* Task description
No picture should appear in the copy. Transcribe exactly, and only, the lines from the one with "Task: Click the DIFF:0.00 indicator label" through the last line of the data below.

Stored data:
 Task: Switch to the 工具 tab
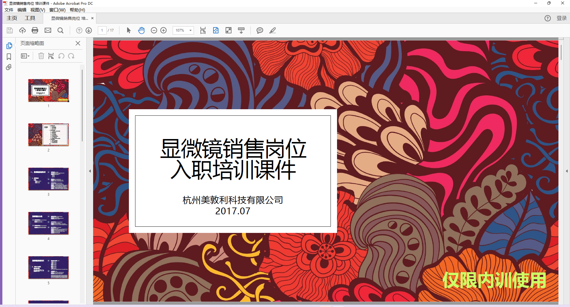[x=30, y=18]
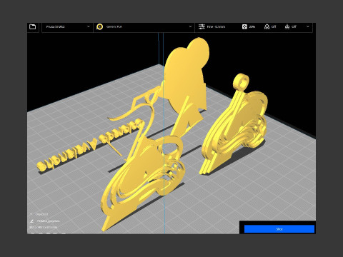Expand the material selector chevron

[x=190, y=26]
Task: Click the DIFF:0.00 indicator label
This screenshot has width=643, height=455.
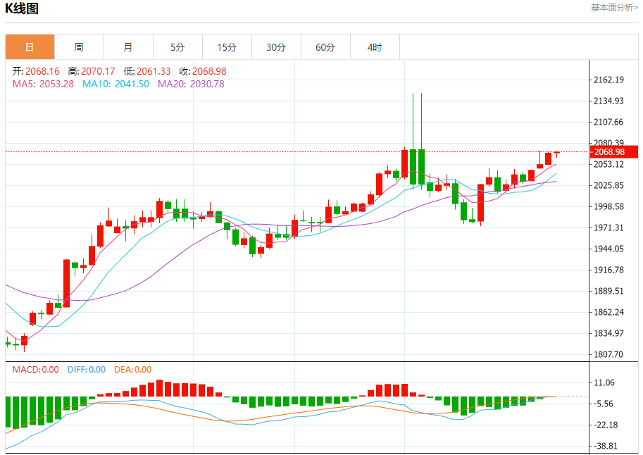Action: (86, 370)
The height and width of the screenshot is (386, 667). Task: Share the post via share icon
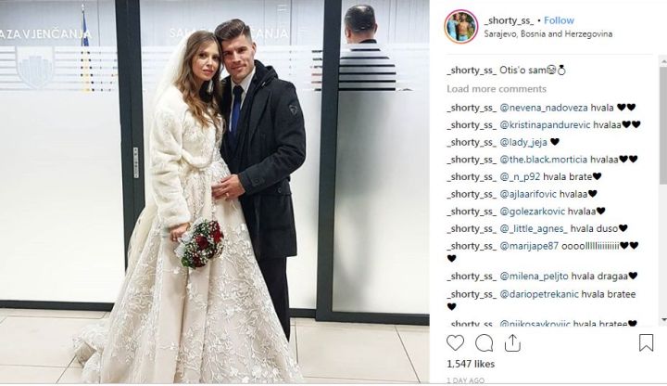click(x=512, y=343)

* Solution to the exercise
Task: Click the DIFF:0.00 indicator label
This screenshot has width=643, height=455.
Action: (86, 370)
The height and width of the screenshot is (386, 667). Task: Share the post via share icon
click(x=512, y=343)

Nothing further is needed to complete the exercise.